**What to do**
Give the number of lines in the records below that hold "agent"; nothing else is needed.

___ Excerpted data ___

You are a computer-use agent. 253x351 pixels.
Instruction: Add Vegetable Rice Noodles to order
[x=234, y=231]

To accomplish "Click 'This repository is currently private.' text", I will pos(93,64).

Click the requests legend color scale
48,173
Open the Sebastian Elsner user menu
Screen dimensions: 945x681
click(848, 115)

___
___ Excerpted data ___

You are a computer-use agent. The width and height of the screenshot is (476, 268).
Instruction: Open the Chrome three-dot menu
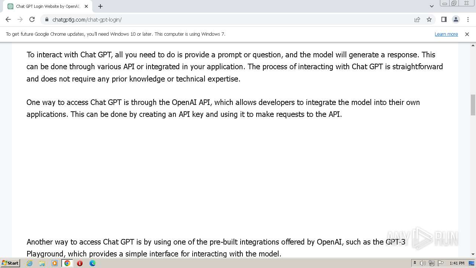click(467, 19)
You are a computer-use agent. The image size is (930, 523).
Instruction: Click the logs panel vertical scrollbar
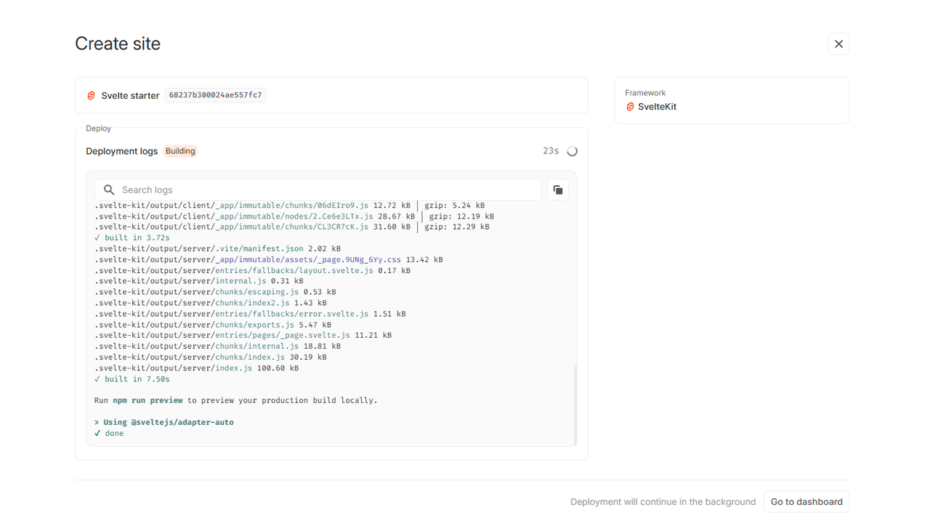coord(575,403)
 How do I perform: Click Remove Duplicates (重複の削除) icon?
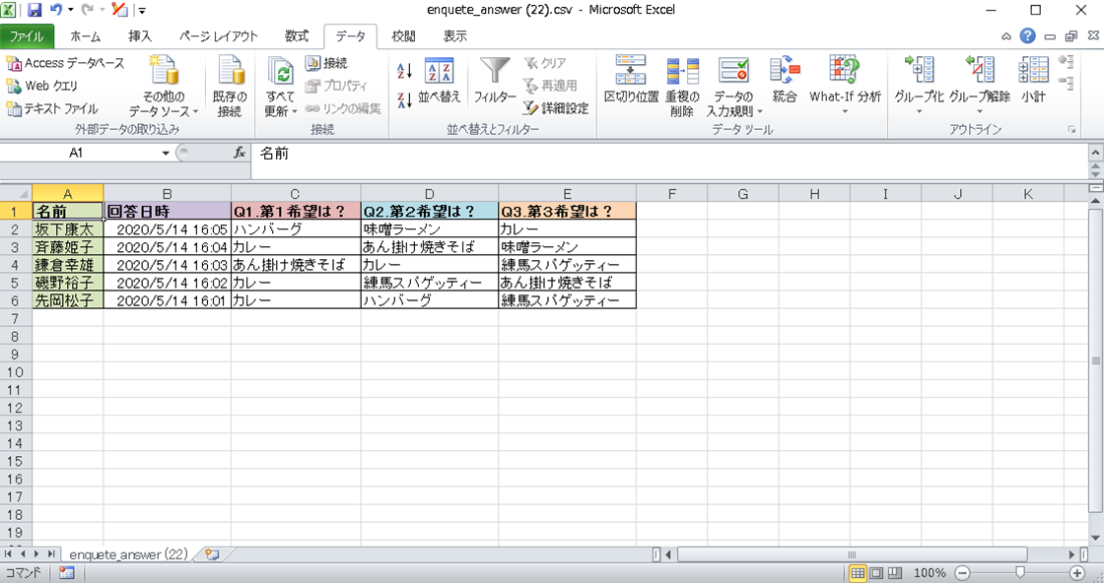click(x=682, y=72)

___

**Task solution**
3